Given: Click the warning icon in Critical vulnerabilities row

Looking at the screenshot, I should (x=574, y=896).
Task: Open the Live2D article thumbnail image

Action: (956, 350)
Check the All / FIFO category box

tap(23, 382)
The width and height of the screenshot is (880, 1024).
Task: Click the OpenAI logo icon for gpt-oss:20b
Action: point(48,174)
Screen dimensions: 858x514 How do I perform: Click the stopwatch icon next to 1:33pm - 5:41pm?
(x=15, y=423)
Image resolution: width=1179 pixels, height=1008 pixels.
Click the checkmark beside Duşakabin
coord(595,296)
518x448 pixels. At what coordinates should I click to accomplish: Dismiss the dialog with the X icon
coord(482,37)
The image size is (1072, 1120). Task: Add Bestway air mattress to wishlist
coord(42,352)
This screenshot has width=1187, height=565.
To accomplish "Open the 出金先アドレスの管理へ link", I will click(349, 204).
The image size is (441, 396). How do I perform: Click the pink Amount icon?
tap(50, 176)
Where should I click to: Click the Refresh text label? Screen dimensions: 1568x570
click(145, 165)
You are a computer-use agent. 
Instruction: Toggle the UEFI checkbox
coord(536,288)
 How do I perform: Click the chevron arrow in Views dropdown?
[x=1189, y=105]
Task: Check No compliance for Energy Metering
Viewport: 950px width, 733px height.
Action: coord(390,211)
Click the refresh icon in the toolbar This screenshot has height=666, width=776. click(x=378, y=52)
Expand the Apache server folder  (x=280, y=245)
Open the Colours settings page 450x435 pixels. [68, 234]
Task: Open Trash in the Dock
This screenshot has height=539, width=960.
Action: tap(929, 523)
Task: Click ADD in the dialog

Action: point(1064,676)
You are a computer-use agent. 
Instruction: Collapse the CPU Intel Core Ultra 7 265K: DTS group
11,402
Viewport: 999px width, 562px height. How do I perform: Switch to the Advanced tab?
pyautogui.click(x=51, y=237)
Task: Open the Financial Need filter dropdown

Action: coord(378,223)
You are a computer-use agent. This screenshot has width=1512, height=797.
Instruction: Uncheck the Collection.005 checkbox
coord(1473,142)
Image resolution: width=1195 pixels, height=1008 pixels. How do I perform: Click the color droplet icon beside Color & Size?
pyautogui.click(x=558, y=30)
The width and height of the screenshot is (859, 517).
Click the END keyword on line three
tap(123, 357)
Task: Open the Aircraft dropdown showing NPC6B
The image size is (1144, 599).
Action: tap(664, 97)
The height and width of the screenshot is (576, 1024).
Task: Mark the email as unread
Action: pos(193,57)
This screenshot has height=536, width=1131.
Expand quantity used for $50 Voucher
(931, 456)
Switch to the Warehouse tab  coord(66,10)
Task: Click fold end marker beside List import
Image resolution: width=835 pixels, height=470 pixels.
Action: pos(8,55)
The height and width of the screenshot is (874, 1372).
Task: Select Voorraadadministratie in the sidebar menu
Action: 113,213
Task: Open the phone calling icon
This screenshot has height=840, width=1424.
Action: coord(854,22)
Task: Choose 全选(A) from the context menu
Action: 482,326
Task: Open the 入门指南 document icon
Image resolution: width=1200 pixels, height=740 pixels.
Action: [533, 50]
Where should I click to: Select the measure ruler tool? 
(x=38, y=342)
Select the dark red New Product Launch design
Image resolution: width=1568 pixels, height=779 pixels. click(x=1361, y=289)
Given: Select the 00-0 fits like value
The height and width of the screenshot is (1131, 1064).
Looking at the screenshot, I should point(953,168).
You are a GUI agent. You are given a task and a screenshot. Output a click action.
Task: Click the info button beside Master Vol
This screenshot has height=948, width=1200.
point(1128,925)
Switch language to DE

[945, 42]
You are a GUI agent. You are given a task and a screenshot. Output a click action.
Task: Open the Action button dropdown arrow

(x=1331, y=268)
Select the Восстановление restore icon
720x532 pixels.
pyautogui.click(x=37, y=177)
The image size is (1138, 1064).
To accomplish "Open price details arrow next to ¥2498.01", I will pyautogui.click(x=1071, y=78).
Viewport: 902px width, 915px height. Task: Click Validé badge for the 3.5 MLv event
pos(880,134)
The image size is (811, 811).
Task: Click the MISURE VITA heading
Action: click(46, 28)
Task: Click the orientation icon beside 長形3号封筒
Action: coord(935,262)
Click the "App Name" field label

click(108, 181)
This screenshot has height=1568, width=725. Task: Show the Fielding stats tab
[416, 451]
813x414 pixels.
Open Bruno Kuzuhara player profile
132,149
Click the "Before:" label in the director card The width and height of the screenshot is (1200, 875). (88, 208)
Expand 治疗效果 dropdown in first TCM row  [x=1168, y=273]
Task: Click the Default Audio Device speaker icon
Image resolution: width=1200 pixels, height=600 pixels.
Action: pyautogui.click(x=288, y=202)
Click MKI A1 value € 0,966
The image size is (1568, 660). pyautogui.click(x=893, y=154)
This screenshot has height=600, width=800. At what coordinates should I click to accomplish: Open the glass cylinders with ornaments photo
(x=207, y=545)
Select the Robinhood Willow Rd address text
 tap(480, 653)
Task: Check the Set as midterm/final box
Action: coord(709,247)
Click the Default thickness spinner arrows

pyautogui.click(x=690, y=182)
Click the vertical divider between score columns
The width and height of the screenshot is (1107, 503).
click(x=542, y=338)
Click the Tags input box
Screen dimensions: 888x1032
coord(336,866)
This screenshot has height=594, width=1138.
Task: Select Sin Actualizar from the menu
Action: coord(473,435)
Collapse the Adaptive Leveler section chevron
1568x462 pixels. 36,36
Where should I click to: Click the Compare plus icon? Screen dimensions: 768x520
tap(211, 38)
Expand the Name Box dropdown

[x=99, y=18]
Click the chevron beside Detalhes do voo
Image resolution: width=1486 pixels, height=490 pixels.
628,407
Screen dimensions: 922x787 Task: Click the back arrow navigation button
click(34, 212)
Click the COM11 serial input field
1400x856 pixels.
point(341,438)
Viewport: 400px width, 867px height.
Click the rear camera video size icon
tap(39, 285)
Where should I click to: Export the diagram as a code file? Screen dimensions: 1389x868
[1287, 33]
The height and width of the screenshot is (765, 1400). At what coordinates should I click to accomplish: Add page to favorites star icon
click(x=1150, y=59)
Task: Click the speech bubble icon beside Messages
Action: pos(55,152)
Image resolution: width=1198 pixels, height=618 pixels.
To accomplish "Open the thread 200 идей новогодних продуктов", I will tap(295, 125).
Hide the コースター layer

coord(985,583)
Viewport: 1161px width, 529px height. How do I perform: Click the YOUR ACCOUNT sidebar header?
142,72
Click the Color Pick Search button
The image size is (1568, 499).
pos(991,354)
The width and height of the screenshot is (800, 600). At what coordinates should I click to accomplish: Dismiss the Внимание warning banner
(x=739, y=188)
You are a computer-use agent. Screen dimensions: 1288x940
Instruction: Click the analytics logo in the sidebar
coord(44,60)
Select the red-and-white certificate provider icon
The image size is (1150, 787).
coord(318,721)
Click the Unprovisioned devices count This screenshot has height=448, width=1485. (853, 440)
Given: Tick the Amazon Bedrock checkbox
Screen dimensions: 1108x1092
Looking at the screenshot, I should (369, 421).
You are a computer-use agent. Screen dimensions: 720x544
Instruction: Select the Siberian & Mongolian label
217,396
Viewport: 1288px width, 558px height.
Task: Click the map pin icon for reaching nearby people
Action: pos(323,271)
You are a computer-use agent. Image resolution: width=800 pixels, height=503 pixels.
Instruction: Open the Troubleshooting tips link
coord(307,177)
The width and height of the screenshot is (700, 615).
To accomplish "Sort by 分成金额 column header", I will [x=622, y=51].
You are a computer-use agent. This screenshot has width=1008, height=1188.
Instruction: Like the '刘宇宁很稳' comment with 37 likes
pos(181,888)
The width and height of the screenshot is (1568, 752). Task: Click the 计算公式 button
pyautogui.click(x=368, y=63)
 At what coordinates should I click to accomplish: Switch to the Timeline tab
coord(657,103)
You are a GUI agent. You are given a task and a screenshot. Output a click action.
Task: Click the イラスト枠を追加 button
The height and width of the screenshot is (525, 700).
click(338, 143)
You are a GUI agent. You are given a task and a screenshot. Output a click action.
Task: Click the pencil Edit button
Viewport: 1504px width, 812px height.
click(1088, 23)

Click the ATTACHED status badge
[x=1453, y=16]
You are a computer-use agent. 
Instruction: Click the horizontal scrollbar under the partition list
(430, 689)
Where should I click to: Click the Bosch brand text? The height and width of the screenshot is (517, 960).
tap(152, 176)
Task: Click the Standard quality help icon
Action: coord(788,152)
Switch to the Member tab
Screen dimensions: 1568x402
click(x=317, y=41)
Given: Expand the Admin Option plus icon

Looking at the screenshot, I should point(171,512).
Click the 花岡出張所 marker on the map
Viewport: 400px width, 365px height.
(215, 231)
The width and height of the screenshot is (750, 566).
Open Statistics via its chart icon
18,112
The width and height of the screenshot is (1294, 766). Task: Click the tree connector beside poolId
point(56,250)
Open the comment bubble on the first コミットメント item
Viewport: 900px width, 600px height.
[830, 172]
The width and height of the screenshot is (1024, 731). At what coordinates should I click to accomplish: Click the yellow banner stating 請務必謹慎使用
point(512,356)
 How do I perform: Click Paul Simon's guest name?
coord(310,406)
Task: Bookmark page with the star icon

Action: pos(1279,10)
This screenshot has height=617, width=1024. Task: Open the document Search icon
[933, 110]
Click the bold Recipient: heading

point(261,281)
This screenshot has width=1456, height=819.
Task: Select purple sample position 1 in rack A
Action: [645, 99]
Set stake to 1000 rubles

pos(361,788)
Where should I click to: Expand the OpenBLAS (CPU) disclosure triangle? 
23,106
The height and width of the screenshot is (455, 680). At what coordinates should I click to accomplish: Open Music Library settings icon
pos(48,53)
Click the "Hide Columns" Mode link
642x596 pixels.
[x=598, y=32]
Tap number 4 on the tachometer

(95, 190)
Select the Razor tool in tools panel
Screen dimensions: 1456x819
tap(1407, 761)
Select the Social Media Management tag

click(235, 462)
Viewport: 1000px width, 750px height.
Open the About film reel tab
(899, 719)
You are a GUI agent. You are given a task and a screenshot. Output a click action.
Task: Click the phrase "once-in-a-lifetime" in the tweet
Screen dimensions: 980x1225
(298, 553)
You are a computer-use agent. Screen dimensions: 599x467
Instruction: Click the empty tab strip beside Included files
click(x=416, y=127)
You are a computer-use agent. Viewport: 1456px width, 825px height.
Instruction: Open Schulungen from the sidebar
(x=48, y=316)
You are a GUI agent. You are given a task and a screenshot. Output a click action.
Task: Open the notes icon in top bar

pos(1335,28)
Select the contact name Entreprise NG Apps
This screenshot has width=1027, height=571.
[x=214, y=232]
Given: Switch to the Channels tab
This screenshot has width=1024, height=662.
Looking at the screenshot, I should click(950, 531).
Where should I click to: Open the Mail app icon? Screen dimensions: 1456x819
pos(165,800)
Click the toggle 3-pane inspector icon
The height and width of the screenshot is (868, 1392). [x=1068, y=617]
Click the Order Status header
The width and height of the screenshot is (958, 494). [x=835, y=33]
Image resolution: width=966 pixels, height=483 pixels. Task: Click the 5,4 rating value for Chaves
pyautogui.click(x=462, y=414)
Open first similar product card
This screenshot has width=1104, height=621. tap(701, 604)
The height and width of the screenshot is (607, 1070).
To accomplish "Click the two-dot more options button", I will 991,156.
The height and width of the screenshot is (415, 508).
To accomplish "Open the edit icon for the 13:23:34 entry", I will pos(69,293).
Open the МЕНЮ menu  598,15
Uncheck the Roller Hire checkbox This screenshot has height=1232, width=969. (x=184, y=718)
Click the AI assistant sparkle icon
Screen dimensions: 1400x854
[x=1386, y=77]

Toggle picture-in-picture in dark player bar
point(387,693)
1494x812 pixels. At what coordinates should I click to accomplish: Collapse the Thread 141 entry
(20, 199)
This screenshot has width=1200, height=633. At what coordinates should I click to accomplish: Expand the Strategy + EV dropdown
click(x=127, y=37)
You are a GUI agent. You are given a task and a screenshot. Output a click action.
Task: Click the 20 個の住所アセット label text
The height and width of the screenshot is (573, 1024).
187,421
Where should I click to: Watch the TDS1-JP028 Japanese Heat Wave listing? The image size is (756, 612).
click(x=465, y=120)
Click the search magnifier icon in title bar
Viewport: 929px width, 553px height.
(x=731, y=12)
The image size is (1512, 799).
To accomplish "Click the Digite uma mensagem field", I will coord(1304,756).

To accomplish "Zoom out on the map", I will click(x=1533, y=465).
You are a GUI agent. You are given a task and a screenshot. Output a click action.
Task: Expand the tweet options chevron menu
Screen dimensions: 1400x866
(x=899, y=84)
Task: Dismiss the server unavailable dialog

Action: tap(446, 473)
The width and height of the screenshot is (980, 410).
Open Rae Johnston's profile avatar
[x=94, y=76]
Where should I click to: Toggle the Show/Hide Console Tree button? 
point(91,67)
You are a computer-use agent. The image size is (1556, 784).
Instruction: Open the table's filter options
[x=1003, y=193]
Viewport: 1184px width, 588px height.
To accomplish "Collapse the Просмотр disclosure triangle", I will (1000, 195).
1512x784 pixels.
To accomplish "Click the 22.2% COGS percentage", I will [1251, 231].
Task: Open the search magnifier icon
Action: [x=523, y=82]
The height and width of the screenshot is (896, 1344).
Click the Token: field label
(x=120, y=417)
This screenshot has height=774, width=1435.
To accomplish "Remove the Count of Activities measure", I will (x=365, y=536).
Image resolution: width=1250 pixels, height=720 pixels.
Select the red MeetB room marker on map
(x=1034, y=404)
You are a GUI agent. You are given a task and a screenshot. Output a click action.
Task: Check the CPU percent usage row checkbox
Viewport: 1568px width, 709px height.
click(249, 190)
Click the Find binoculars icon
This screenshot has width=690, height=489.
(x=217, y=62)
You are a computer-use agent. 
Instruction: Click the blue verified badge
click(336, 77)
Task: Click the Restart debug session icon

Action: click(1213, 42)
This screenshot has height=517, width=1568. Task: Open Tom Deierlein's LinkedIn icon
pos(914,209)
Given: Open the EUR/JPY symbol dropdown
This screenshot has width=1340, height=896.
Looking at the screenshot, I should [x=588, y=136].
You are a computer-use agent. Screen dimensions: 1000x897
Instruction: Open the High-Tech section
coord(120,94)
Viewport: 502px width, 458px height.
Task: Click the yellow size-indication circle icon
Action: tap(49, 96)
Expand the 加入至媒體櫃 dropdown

[WHAT YOU HAVE TO DO]
Print the items from the line with "This screenshot has height=517, width=1568." to the end of the items, copying each line exactly as it appears.

[REPLY]
This screenshot has height=517, width=1568. Task: Open Tom Deierlein's LinkedIn icon
pos(914,209)
Given: Open the EUR/JPY symbol dropdown
This screenshot has width=1340, height=896.
Looking at the screenshot, I should [x=588, y=136].
You are a computer-use agent. Screen dimensions: 1000x897
Instruction: Open the High-Tech section
coord(120,94)
Viewport: 502px width, 458px height.
Task: Click the yellow size-indication circle icon
Action: tap(49, 96)
Expand the 加入至媒體櫃 dropdown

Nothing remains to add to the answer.